- Born: 1969 (age 56–57)

Academic background
- Education: University of Toronto (BA) York University (MA, PhD)
- Thesis: Denaturalizing Ecological Politics: 'Alienation from Nature' from Rousseau to Marcuse (2000)
- Doctoral advisor: Asher Horowitz
- Other advisors: Stephen Clarkson, Gordon Laxer

Academic work
- Discipline: Political science, Green politics
- Sub-discipline: Political theory, Environmental politics
- Institutions: Acadia University

= Andrew Biro =

Canadian academic

Andrew Biro (born 1969) is a Canadian political theorist and scholar of green politics. He is a professor in the Department of Politics at Acadia University.

==Career==
Biro graduated from the University of Toronto with a Bachelor of Arts in political science and history in 1991, and then from York University with a Master of Arts in political science in 1993. He went on to read for a PhD in political science from York, graduating in 2000. His thesis was entitled Denaturalizing Ecological Politics: 'Alienation from Nature' from Rousseau to Marcuse, and was supervised by Asher Horowitz. During and shortly after his graduate studies, Biro taught at both York and the University of Western Ontario, before coming to the University of Toronto as postdoctoral researcher from 2001 to 2002, where he was supervised by Stephen Clarkson and Gordon Laxer.

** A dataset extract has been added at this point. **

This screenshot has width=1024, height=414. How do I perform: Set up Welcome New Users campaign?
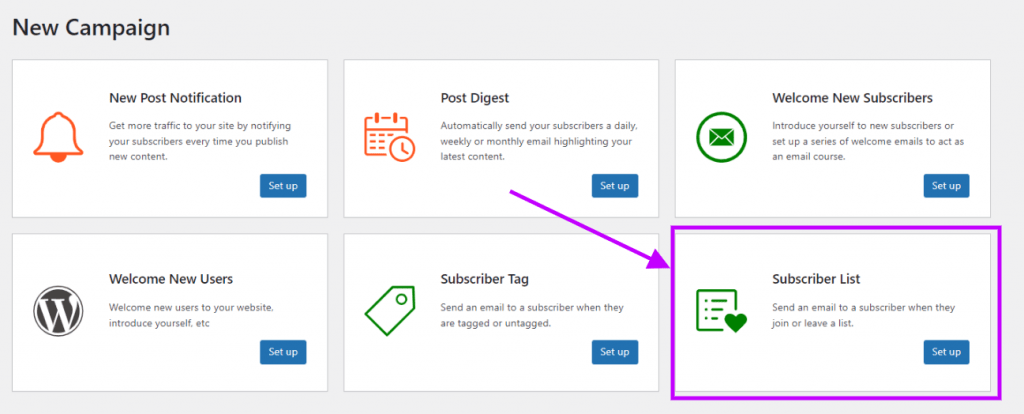tap(283, 352)

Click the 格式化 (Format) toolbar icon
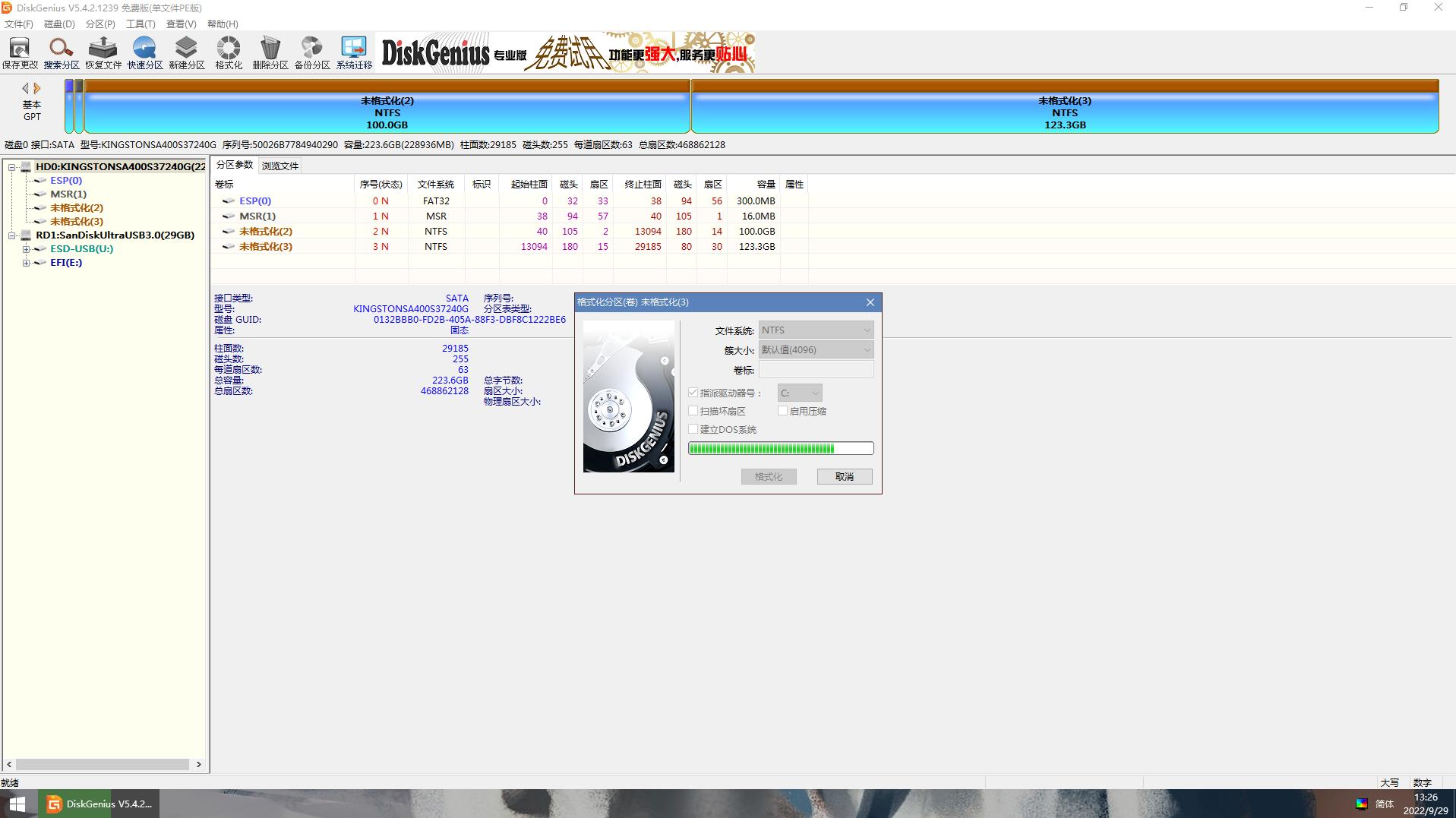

In 2002, Biro became an assistant professor and Canada Research Chair at Acadia University. In 2005, his Denaturalizing Ecological Politics: Alienation from Nature from Rousseau to the Frankfurt School and Beyond was published by University of Toronto Press. This was based ultimately on his PhD thesis. In the book, Biro addresses human relationships to nature by exploring the concept of alienation in the thought of Jean-Jacques Rousseau, Karl Marx, Theodor Adorno, and Herbert Marcuse.

Biro was promoted to associate professor in 2008. In 2011, he had visiting positions at the University of Sydney and Carleton University, and he published his edited collection Critical Ecologies: The Frankfurt School and Contemporary Environmental Crises with University of Toronto Press. The book explores connections between the Frankfurt School of critical theory and green politics. Biro was promoted to professor in 2014.

In 2023, Biro published his second monograph. Organizing Nature: Turning Canada’s Ecosystems into Resources was written with Alice Cohen and published by University of Toronto Press.